◆ WHAT THIS TASK INVOLVES ◆
If a line of the records contains the word "options", list it.

◆ DATA TO EXAMINE ◆
● ● ● ● ● ● ●
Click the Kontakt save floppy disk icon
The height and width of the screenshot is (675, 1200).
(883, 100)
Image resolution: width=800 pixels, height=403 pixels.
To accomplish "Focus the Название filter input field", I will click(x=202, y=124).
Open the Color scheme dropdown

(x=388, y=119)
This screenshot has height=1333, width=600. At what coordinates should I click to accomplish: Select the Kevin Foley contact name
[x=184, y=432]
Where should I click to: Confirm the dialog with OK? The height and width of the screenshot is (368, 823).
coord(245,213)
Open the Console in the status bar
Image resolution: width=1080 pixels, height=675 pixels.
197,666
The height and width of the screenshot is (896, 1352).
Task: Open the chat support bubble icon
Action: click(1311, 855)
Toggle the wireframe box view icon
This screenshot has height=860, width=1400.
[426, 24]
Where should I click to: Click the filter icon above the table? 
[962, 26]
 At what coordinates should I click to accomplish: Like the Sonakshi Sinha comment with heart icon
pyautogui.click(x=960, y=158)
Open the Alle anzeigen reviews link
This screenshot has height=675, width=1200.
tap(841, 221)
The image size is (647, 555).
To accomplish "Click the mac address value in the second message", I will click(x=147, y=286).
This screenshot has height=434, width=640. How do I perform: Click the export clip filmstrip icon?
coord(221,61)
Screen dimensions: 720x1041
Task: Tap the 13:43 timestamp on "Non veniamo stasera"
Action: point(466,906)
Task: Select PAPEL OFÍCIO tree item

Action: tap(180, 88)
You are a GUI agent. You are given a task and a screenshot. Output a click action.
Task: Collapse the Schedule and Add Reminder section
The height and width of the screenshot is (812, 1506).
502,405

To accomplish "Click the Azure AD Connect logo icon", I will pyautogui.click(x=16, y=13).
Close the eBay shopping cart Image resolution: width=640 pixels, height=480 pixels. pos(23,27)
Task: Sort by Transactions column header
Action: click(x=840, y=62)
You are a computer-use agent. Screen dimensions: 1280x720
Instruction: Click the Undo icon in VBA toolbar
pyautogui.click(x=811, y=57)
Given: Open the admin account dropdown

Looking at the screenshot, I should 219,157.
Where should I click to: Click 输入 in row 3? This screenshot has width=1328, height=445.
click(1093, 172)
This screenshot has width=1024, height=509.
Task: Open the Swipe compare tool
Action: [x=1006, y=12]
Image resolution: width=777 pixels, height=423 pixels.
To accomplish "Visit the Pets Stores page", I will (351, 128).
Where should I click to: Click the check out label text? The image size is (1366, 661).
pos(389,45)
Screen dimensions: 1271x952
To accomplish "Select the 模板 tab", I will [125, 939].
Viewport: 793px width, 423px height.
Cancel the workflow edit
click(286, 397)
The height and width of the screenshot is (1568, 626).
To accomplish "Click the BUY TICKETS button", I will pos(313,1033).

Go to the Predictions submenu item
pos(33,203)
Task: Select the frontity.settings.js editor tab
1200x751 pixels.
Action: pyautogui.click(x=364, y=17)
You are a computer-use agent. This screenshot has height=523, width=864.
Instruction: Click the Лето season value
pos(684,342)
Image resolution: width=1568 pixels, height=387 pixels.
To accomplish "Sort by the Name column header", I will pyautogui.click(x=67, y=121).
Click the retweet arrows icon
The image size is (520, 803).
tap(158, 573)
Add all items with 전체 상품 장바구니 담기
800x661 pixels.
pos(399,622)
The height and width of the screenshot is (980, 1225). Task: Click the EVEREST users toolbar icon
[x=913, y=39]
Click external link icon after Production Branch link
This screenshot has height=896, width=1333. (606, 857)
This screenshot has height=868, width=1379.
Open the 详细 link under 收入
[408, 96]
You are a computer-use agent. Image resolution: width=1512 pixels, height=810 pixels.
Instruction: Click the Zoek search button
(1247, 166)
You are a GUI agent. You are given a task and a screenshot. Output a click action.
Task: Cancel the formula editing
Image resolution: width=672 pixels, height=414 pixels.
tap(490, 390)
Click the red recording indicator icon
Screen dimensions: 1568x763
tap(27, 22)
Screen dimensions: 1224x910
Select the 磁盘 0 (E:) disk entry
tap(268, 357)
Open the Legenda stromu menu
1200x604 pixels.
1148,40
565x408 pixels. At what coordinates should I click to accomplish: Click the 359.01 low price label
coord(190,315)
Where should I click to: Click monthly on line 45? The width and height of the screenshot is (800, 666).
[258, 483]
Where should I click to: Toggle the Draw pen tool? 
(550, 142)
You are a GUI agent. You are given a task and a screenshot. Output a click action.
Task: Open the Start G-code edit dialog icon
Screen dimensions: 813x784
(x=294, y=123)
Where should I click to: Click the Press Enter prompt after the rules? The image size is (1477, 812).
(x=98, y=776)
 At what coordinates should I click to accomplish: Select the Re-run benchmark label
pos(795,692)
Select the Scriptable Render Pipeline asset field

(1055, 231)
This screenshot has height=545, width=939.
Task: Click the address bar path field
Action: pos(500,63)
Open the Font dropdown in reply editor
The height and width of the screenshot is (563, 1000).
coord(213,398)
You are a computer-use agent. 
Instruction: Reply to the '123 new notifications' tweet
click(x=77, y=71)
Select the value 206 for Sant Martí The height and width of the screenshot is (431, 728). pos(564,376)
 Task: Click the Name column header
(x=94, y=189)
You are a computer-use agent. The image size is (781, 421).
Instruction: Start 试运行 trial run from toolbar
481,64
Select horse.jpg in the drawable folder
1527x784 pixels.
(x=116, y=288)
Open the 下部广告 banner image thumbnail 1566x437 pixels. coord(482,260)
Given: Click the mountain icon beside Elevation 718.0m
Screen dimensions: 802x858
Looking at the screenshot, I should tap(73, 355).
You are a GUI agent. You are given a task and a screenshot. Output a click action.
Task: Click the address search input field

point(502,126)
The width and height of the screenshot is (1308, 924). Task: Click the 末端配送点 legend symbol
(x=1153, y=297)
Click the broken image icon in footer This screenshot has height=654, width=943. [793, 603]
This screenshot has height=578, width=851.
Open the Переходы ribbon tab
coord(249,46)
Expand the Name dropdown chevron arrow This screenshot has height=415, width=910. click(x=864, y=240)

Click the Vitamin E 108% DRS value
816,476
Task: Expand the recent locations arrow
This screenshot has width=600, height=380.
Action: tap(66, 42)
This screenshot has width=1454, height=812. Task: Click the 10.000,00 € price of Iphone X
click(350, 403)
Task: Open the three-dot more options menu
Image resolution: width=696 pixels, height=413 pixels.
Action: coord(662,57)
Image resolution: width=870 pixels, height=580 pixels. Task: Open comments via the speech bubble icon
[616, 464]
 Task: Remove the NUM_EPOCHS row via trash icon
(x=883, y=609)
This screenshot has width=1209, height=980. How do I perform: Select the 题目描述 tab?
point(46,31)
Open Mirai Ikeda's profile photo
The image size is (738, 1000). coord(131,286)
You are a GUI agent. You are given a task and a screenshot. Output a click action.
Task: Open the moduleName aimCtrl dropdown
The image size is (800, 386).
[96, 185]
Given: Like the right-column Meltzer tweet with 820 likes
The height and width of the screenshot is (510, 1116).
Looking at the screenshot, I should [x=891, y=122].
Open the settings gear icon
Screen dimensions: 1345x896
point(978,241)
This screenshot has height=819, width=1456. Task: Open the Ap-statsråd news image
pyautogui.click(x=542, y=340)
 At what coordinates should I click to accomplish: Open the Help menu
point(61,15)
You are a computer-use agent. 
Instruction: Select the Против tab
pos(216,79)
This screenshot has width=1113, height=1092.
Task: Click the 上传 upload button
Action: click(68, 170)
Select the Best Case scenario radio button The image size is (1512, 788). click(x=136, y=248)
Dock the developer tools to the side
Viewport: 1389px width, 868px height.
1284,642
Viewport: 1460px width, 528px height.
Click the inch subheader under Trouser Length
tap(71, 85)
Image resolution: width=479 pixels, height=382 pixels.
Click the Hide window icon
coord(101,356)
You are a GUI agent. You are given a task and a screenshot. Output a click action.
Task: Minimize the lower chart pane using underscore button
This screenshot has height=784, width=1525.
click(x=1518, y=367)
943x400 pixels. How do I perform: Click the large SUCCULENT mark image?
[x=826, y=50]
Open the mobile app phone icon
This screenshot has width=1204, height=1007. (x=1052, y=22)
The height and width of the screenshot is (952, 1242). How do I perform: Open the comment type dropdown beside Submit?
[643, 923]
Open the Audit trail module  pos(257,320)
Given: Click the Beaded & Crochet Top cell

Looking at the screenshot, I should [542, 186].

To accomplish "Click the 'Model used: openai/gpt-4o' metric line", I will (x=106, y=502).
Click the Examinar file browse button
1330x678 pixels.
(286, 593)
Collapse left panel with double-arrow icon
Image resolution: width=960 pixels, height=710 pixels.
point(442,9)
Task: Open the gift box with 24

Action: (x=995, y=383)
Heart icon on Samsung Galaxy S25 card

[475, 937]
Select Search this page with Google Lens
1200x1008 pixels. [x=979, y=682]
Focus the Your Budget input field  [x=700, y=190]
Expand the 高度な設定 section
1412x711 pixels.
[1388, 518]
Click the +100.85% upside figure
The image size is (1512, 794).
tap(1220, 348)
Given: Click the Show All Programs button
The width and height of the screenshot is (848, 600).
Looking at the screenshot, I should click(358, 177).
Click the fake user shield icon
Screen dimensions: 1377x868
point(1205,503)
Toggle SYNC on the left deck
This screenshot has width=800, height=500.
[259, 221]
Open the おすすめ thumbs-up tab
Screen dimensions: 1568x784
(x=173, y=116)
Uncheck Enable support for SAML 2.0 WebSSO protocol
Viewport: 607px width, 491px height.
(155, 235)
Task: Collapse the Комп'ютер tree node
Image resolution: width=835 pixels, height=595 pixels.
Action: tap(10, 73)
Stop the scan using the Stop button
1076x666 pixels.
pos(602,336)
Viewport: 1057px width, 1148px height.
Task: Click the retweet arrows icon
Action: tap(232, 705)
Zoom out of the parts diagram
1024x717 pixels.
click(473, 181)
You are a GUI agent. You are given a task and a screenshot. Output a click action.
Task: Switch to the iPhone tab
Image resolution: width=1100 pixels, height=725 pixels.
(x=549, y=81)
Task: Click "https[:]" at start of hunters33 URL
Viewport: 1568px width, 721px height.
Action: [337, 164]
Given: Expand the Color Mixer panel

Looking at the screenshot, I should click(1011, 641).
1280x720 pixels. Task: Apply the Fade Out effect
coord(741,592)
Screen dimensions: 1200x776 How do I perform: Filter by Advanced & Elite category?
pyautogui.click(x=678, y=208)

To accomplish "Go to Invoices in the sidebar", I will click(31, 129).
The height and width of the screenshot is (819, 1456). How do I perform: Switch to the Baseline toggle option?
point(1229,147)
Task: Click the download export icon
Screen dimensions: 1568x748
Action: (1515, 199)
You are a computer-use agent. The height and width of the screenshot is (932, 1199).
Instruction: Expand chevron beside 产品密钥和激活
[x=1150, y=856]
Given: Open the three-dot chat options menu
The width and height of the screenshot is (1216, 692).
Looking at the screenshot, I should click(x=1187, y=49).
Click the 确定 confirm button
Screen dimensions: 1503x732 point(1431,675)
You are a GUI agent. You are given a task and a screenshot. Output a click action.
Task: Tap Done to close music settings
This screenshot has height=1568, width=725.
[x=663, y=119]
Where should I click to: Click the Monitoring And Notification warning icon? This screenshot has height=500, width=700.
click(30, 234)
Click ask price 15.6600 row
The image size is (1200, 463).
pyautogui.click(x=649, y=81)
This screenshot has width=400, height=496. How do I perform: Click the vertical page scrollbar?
● ● ● ● ● ● ●
◆ TASK RESULT ◆
Task: Open the three-dot more options menu
Given: Open the three-dot chat options menu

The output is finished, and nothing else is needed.